What does an upper class lifestyle look like?

Upper class means you spend less than you make and aggressively invest your surplus. Upper-class thinkers are not trying to remain employees. If they are current employees (like me at initial time of writing) then they are seeking to develop outside income, or at least not rely 100% on their job income.

If your employer is your only source of income, you have very little power to negotiate. Want more vacation time? Too bad. Want to take a year off? Good luck.

If you don’t need your employer, you can take as much time off as you want. The power financial independence gives you opens up way more doors than simply being worry-free financially. It allows you to craft a life around your values—not just around keeping your job.

Upper-class thinking tends to have a goal of living off the dividends of your investments. AKA if you invest $1,000,000 into something that gives you back 10% a year, you get $100,000 to live off.
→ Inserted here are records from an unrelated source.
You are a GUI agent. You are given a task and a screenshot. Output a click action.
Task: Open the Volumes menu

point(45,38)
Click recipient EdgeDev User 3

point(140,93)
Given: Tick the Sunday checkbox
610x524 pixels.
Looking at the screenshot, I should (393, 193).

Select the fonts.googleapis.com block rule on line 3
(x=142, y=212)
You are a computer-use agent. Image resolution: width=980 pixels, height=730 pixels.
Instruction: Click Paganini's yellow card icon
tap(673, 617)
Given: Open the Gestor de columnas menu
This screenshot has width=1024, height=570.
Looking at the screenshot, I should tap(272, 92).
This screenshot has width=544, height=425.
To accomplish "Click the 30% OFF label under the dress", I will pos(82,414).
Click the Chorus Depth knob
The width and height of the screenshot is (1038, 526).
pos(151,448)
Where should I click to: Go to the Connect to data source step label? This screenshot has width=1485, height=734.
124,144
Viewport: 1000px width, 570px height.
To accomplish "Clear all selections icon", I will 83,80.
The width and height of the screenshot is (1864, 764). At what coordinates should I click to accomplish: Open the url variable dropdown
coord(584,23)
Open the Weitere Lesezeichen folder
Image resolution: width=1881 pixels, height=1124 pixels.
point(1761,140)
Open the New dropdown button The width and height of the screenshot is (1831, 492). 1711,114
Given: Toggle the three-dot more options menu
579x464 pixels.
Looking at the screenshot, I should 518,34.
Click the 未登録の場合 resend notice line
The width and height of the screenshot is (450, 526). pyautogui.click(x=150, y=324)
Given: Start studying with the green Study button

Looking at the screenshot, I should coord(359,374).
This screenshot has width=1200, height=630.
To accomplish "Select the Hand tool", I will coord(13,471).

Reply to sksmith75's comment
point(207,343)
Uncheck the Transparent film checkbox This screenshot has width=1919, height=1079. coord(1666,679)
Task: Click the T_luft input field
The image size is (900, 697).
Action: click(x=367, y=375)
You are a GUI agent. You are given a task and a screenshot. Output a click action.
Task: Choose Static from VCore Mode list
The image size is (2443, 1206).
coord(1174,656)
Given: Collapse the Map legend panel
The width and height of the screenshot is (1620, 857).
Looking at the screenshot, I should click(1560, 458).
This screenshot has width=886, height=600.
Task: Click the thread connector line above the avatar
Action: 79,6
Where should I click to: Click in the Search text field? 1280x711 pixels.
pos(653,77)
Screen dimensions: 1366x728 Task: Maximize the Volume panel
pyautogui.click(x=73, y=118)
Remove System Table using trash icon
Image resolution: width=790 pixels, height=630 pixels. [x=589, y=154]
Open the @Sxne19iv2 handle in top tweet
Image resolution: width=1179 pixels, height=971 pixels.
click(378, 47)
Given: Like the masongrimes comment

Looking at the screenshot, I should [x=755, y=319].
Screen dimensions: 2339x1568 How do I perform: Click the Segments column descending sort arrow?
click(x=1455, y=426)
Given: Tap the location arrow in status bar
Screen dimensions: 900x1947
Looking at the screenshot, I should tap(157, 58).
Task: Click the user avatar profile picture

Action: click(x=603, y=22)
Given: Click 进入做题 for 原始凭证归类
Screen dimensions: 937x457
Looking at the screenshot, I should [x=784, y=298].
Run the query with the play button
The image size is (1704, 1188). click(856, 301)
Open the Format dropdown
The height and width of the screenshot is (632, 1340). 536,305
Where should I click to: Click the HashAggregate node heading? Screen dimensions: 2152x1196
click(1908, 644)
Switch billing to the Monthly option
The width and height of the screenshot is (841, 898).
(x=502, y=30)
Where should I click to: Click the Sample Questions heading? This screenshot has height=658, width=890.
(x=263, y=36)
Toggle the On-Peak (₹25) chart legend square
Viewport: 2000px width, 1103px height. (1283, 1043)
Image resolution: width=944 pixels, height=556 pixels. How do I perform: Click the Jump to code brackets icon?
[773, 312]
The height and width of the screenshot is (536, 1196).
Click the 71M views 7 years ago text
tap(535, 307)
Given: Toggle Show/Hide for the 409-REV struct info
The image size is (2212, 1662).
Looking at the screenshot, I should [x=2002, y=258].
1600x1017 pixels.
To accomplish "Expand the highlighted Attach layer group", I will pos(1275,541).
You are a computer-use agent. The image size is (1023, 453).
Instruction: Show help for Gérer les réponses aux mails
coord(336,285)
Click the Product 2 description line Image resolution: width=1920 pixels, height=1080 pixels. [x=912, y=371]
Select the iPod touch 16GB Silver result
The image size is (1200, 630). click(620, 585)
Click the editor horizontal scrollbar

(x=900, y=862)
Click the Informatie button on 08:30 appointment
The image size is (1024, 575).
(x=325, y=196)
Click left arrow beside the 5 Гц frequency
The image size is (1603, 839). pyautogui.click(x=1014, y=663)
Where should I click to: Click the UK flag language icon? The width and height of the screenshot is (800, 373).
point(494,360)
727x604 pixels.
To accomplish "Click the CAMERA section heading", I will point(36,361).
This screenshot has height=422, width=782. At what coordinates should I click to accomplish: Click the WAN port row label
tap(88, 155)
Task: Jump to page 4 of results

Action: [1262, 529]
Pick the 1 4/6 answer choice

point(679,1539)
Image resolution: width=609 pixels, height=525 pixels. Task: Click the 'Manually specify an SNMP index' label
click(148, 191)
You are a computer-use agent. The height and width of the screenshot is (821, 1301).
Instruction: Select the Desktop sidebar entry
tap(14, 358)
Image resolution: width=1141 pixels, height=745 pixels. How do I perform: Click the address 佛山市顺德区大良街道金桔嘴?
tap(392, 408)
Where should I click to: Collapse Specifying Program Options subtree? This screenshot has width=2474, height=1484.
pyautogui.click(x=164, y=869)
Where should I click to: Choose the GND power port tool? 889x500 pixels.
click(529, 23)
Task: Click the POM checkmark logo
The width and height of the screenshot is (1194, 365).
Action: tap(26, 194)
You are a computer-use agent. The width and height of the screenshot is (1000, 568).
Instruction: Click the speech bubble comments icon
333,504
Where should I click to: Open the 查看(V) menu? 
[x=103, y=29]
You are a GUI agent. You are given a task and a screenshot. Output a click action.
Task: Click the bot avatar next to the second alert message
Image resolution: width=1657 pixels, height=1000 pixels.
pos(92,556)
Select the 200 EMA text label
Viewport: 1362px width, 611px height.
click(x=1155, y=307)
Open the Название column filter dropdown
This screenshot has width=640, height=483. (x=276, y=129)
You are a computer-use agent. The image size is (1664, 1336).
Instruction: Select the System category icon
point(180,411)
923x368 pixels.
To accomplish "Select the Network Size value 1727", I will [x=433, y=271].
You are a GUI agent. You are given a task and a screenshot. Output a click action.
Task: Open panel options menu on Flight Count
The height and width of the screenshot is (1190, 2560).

The real benefit of this kind of living isn’t as much money, but time. But that’s a whole post to itself.

This almost always happens through starting a business. Less common routes may include a lucky early-stage investment into a business or real estate (e.g. giving you rental income). Even most real-estate-rich I know of own their own realtor business and ended up buying one of the homes themselves as passive income.

The Quintessential Upper-Class Thinker

The archetypal long-sighted individual for me is Mayer Rothschild. In the 1760s, he had the role of managing and lending money to a state in the Holy Roman Empire. There were many individuals that had this role, but what made him different was what he did next. 

Europe was frequently at war, and countries and boundaries shifted with it. Rothschild had five sons, and he sent each of them to a different European financial center (London, Vienna, Paris, etc.) to set up a branch of their bank. He literally diversified his children so that the whole family would succeed if one of these centers took off. While children aren’t mere economic tools, he knew how to turn their actions into assets.

Long story short, London became (and remains) the strongest hub for European finance. The whole family thereby succeeded and maintains their wealth to this day.

How do you move up in your thinking?

Take an honest assessment of where you are. 

  • If you’re used to a lower-class mindset, no shame. Start taking practical steps towards the middle class. Eliminate debt, start your savings, and secure your future.
  • If you’re living comfortably in the middle class, begin asking yourself what risks do you see that no one else seems to.
  • If you’re living with an upper class mindset, proliferate it. Continue to seek growth opportunities. Talk about it with your friends. Teach it to your children as early as possible.

Life is useless without growth. Don’t let it go to waste.